Extraído de ION Corriente Alterna 08.
Lunes 14 de Octubre 2013.
Por Erika Arias Ortiz

Prepárate a recibir malas noticias… que te harán mucho bien.

Desde que el hombre fue creado, su pensamiento ha evolucionado constantemente, y con eso también lo ha hecho su relación con el medio ambiente. Esto ha derivado en muchos avances que nos han facilitado la vida. En cuanto a la alimentación, en los últimos siglos el ser humano ha creado nuevos productos, buscando una forma de conservar los alimentos.

Hemos modificado las plantas y los animales para ser más productivos y resistentes a las enfermedades y mejorar el sabor o color de los alimentos. Inclusive, hemos creado sintéticamente alimentos y nutrientes que nuestro cuerpo necesita. ¡Qué especie tan magnífica la nuestra! ¿verdad? pero, ¿Cuál es el precio que debemos pagar?.

¿Sabías que muchos de los alimentos que consumimos hoy en día han sido manipulados genéticamente de forma tal, que al entrar a nuestro organismo, se convierten en agentes de enfermedad y destrucción?

Muchos de estos productos en vez de alimentarnos afectan negativamente nuestra salud debido a los procesos químicos a que son sometidos desde el cultivo, y en el caso de alimentos procesados, a los aditivos que se utilizan para mejorar el sabor, color o duración en los estantes. Todo esto descontrola nuestros niveles de azúcar, hormonas y enzimas.

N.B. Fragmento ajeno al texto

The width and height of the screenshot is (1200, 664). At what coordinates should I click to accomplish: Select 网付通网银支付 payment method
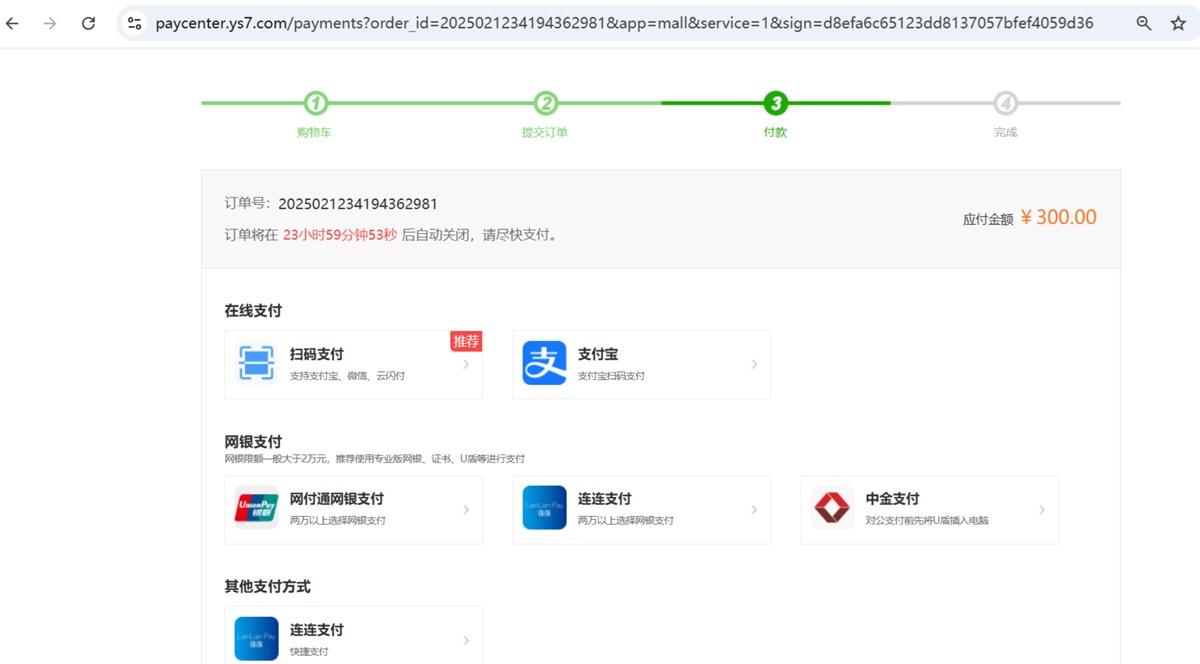[x=337, y=499]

Los alimentos hoy día poseen pocas propiedades nutricionales y una alta cantidad de anti-nutrientes. A la larga, nuestro estómago e intestinos se van deteriorando, hasta el punto de inhabilitar su función de absorber los nutrientes y procesar las sales minerales necesarias para vivir y estar sanos. El consumo masivo de estos alimentos y productos ha traído una gran disminución de nutrientes importantes en el cuerpo humano y como consecuencia, la aparición y aumento de un sinnúmero de enfermedades.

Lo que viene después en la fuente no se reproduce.